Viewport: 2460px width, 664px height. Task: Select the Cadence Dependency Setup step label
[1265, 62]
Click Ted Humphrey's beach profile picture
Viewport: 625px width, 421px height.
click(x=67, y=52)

[REQUIRED ACTION]: Transcribe all the entries, keeping each one exactly as it is.

[EXERCISE SOLUTION]:
Viewport: 2460px width, 664px height. Task: Select the Cadence Dependency Setup step label
[1265, 62]
Click Ted Humphrey's beach profile picture
Viewport: 625px width, 421px height.
click(x=67, y=52)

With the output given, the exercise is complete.